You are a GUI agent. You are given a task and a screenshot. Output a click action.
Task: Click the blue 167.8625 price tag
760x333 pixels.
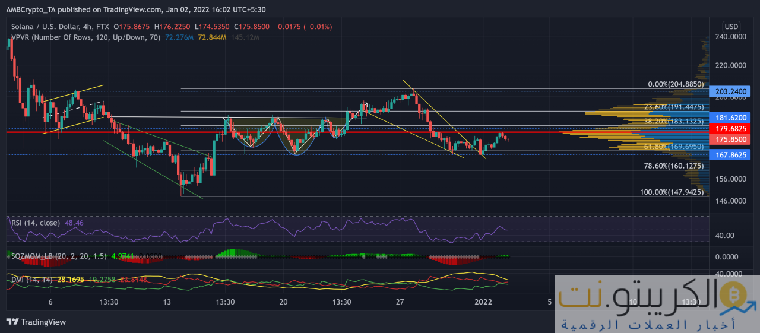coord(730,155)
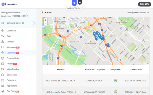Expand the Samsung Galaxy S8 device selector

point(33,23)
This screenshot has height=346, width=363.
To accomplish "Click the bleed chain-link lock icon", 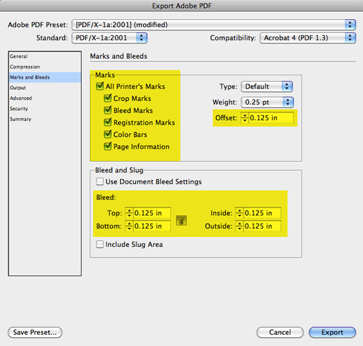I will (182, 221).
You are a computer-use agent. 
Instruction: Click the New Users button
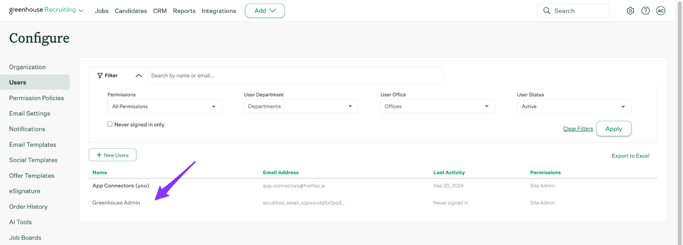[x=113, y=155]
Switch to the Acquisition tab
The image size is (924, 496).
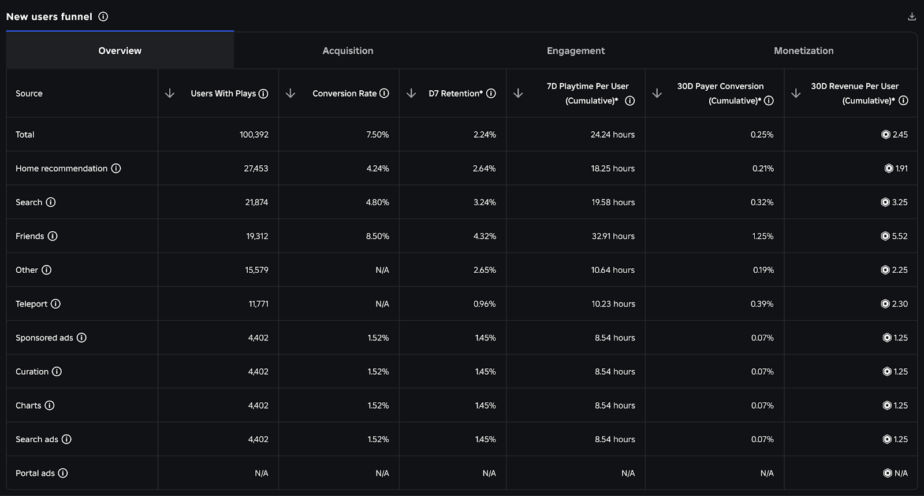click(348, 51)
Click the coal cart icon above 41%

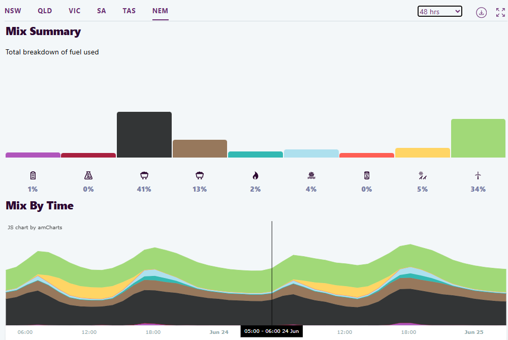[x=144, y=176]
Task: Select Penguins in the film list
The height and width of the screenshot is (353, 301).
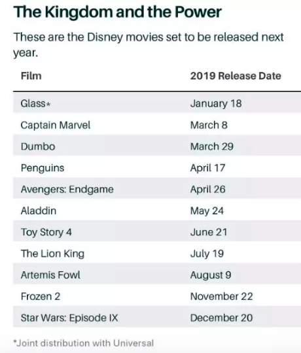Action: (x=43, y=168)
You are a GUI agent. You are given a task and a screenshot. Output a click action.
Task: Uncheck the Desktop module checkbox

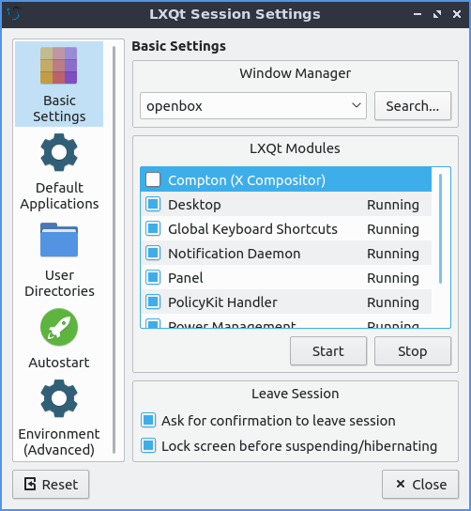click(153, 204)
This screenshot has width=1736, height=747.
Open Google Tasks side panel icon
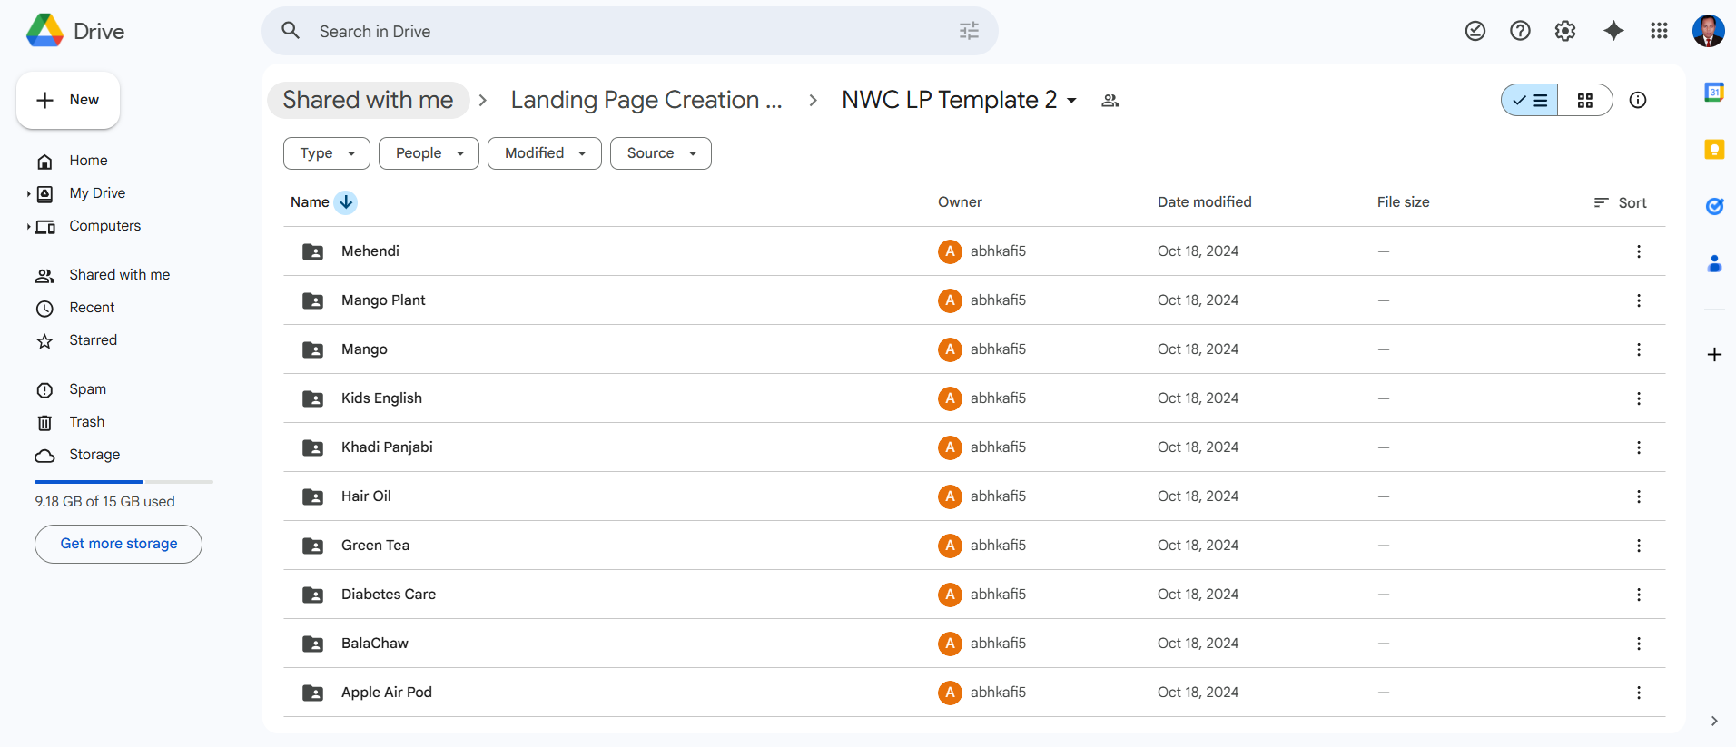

----

Problem statement:
In your reply, please set down exactly the lines from the one containing "Click the coal cart icon above 41%" through the end of the records, with the pictures left out.

Reply to the exercise:
Click the coal cart icon above 41%

[x=144, y=176]
Task: Select Penguins in the film list
The height and width of the screenshot is (353, 301).
Action: (x=43, y=168)
You are a GUI agent. You are given a task and a screenshot. Output a click action.
Task: Uncheck the Desktop module checkbox

click(153, 204)
This screenshot has width=1736, height=747.
Open Google Tasks side panel icon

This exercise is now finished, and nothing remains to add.